Directions:
Pull out the listing below word for word, starting at its first line and ending at the line that contains "[x=282, y=81]". Leave the pictures out of your copy.

Material for this task:

########################################

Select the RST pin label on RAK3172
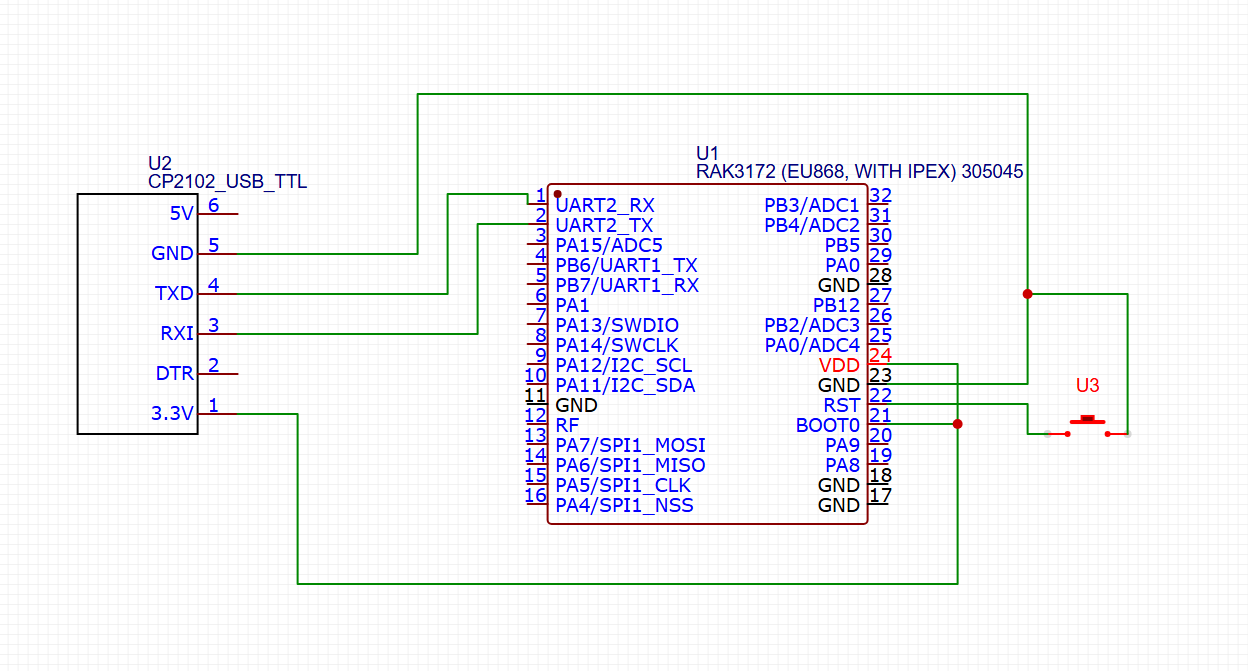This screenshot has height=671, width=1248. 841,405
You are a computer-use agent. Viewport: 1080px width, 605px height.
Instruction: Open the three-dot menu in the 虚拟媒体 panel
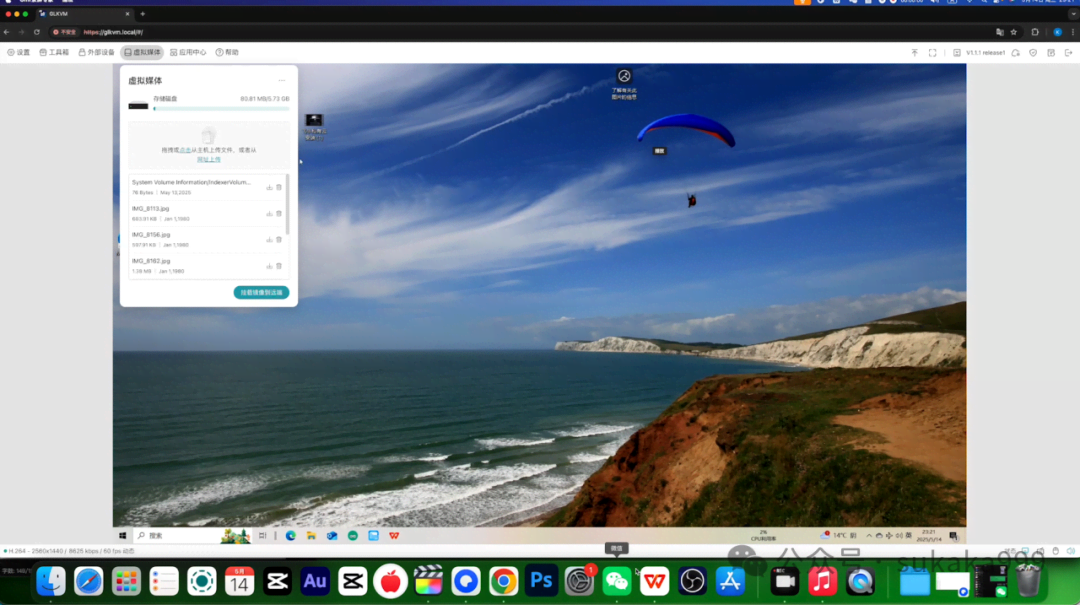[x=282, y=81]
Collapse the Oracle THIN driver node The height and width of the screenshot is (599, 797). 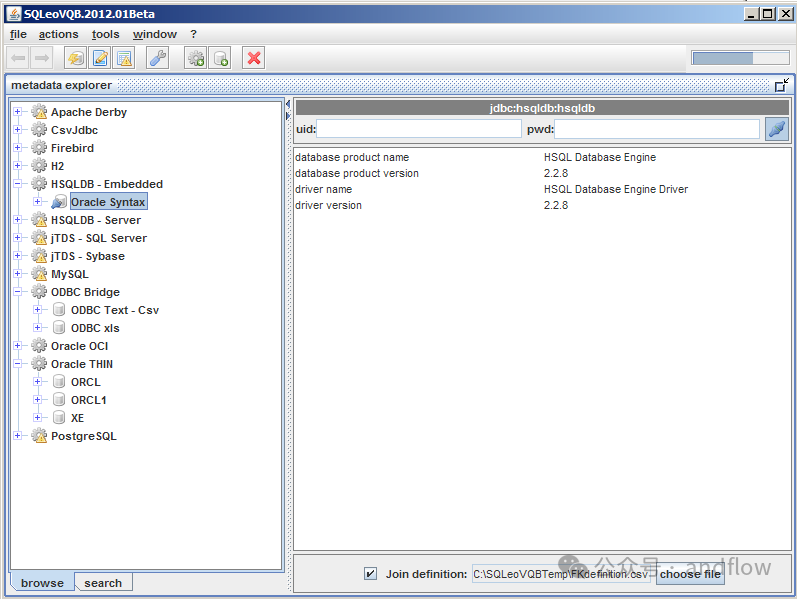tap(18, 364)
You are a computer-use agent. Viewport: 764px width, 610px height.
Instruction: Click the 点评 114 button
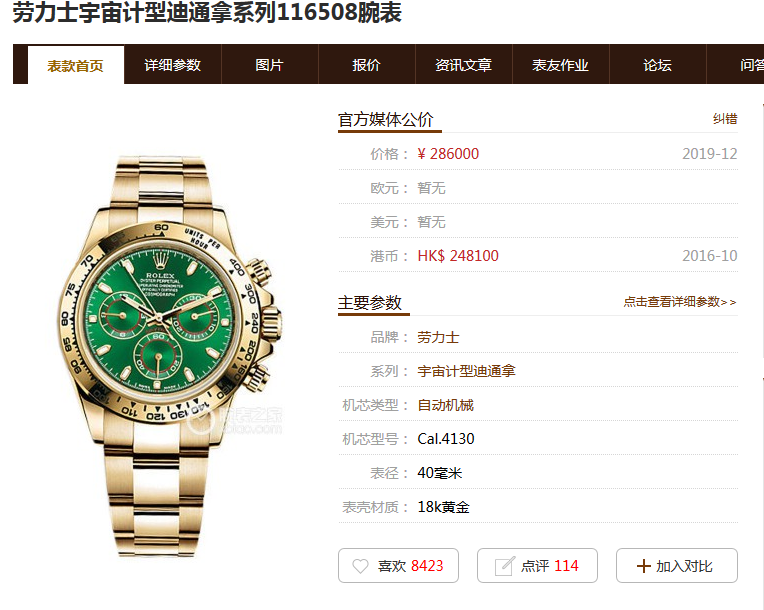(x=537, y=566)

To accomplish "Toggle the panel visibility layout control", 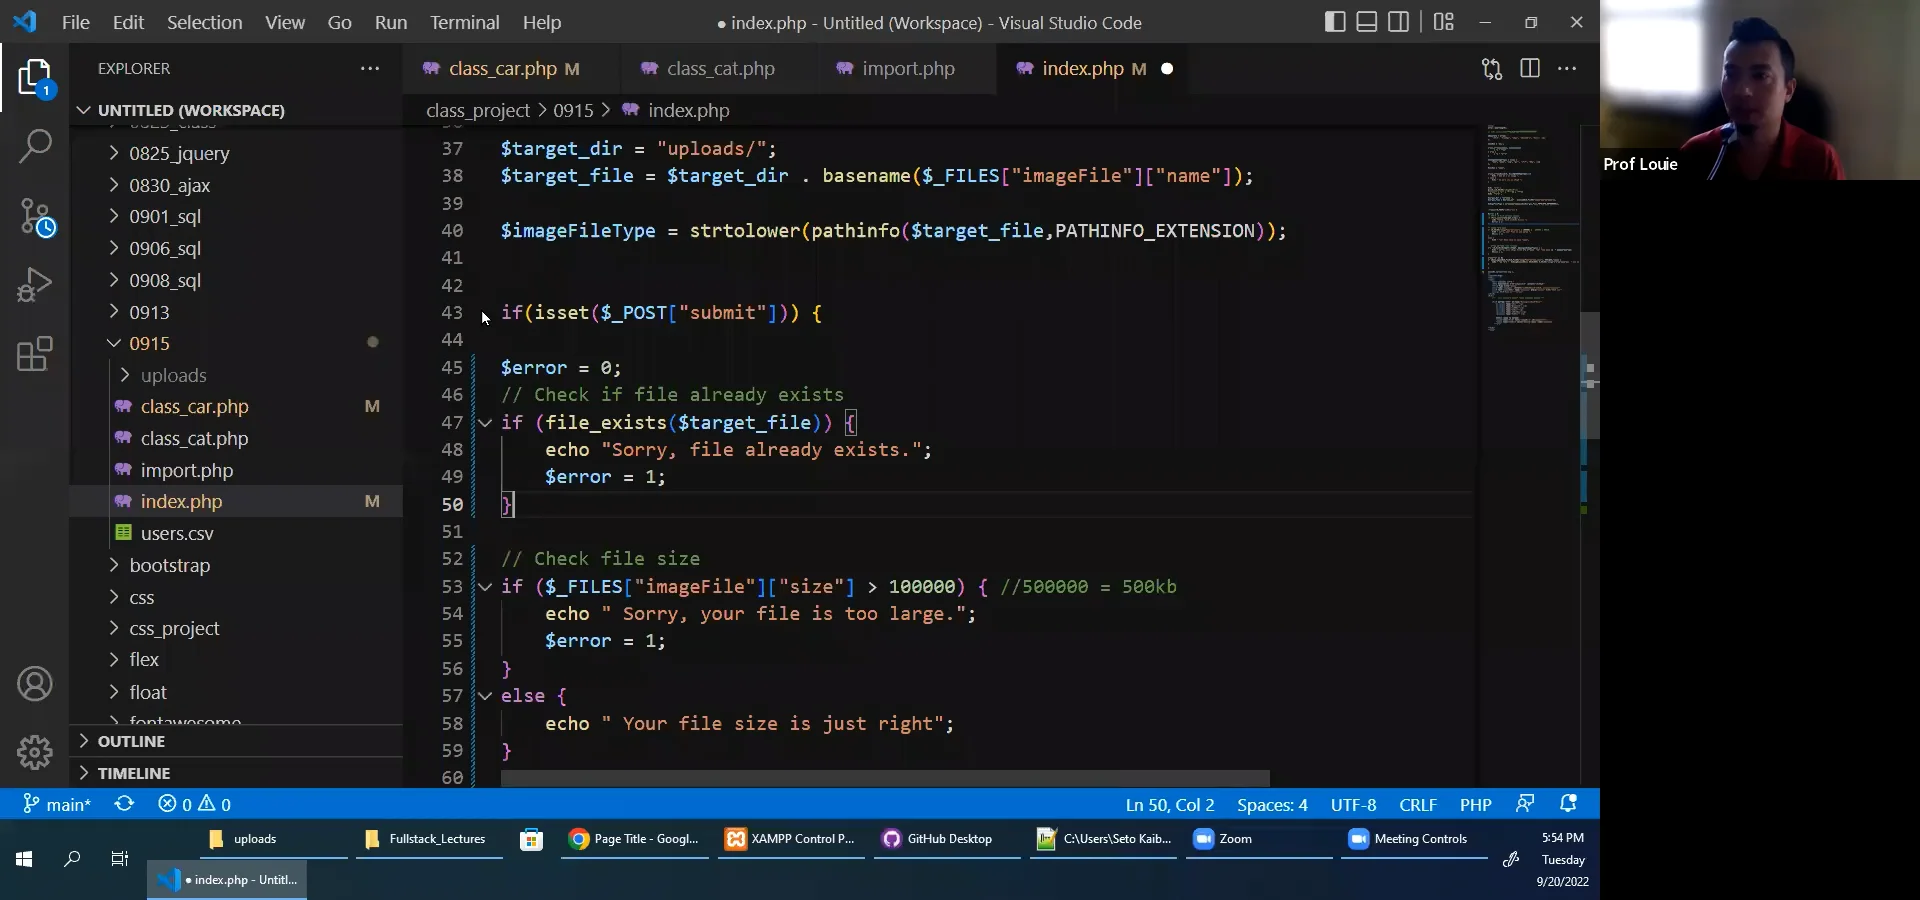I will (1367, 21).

########################################

Correct response:
Select the RST pin label on RAK3172
This screenshot has height=671, width=1248. 841,405
You are a computer-use agent. Viewport: 1080px width, 605px height.
Instruction: Open the three-dot menu in the 虚拟媒体 panel
[x=282, y=81]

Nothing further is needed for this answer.